195. The compound of any one of claims 168-193, wherein binding occurs when the IRE1α is in a non-ATP-bound state.

196. The compound of any one of claims 168-195, wherein the compound selectively binds to a first IRE1α.

197. The compound of claim 196, wherein selectively binding to the first IRE1α blocks dimerization of the first IRE1α to a second IRE1α.

198. The compound of claim 196, wherein selectively binding to the first IRE1α blocks auto-transphosphorylation of the first IRE1α.

199. The compound of claim 196, wherein selectively binding to the first IRE1α blocks auto-transphosphorylation of a second IRE1α to which the first IRE1α is dimerized.

200. The compound of claim 196, wherein selectively binding to the first IRE1α blocks activation of the first IRE1α.

201. The compound of claim 196, wherein selectively binding to the first IRE1α blocks activation a second IRE1α to which the first IRE1α is dimerized.

202. The compound of claim 196, wherein selectively binding to the first IRE1α blocks kinase activity of the first IRE1α.

203. The compound of claim 196, wherein selectively binding to the first IRE1α blocks kinase activity of a second IRE1α to which the first IRE1α is dimerized.

204. The compound of claim 196, wherein selectively binding to the first IRE1α blocks RNase activity of the first IRE1α.

205. The compound of claim 196, wherein selectively binding to the first IRE1α blocks RNase activity of a second IRE1α to which the first IRE1α is dimerized.

206. A compound that selectively binds a first IRE1α at two or more sites, wherein when the compound is bound to the first IRE1α protein, the compound binds to an ATP-binding pocket of the first IRE1α and blocks the binding of ATP to the first IRE1α.

207. The compound of claim 206, wherein the ATP binding pocket is comprised within a kinase domain.

208. The compound of claim 206 or 207, wherein the ATP binding pocket is comprised within amino acid residues 465-977 of SEQ ID NO: 1

209. The compound of any one of claims 206-208, wherein the ATP binding pocket is comprised within amino acid residues 568-833 of SEQ ID NO: 1.

210. The compound of any one of claims 206-209, wherein the ATP binding pocket comprises one or more of amino acid resides 577-586, 597, 599, 626, 642-643, 645, 648, 688, 692-693, 695, or 711 of SEQ ID NO: 1.

211. A pharmaceutical composition comprising a compound according to any one of claims 1-196, or a pharmaceutically acceptable salt or solvate thereof.

212. The pharmaceutical composition of claim 211, comprising one or more pharmaceutically acceptable excipients.

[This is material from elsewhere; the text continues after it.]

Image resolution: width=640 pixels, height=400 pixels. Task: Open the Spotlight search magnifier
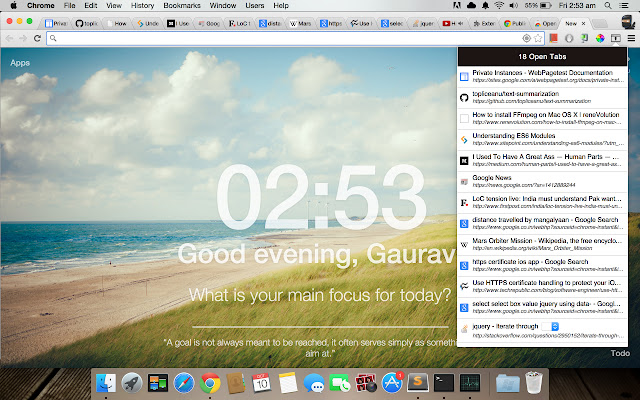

213. A method for treating or ameliorating the effects of a disease associated with altered IRE1 signaling, the method comprising administering to a subject in need thereof a pharmaceutical composition, wherein the pharmaceutical composition comprises the compound of any one of claims 1-210.

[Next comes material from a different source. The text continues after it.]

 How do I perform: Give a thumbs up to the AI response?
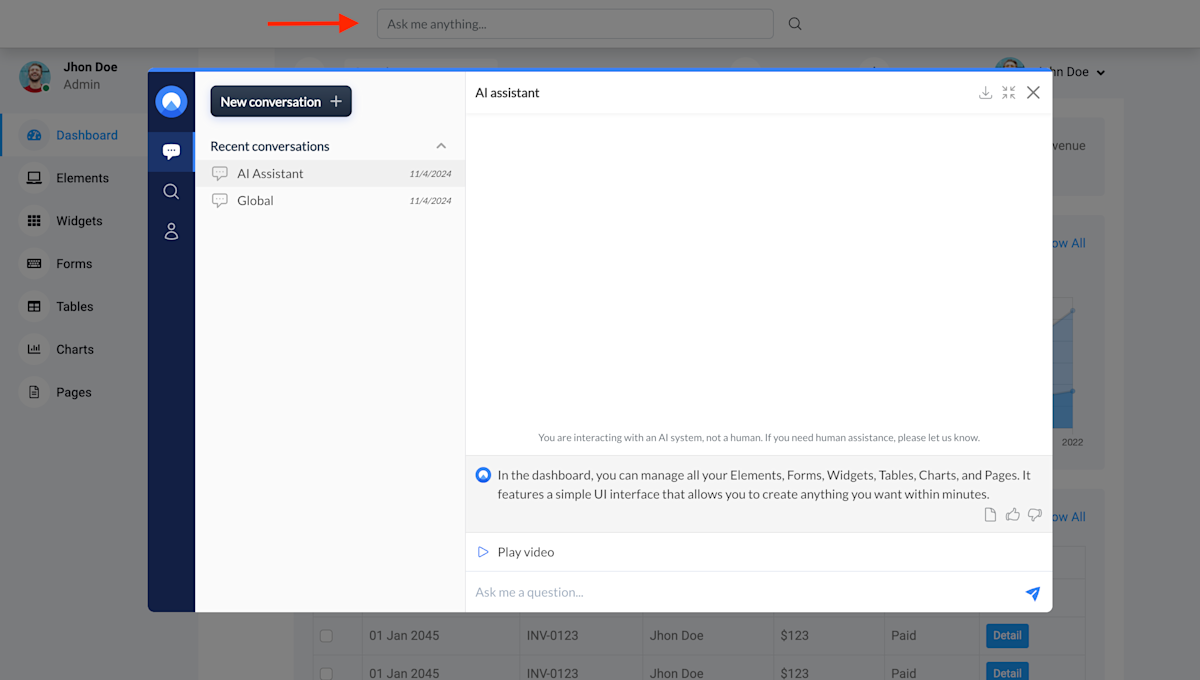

214. The method of claim 213, wherein the disease is cancer.

215. The method of claim 214, wherein the cancer is a solid cancer or a hematologic cancer.

216. The method of claim 214, wherein the cancer is ovarian cancer, breast cancer, or triple negative breast cancer (TNBC).

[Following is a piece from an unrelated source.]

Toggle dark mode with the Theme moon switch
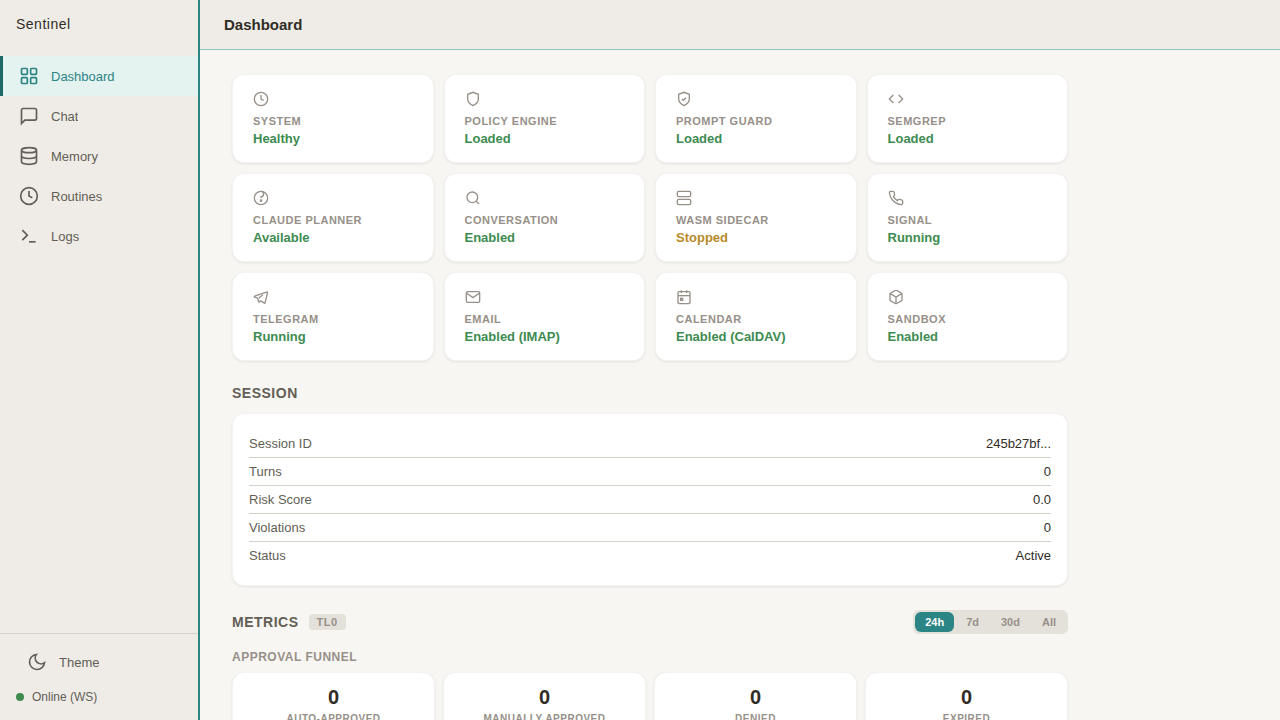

217. A method for treating or ameliorating a cell proliferative disorder, the method comprising administering a pharmaceutical composition comprising a compound, or a pharmaceutically acceptable salt, or solvate thereof, that selectively binds to at least one amino acid residue of a IRE1 family protein comprising an RNase domain and kinase domain.

218. The method of claim 217, wherein the IRE1 family protein is IRE1α.

219. The method of claim 218, wherein the compound binds to an ATP-binding site of

IRE1α.

220. The method of any one of claims 217-219, wherein the cell proliferative disorder is cancer.

221. The method of claim 220, wherein the cancer is a solid cancer or a hematologic cancer.

222. The method of any one of claims 217-221, wherein the pharmaceutical composition comprises the compound of any one of claims 1-210.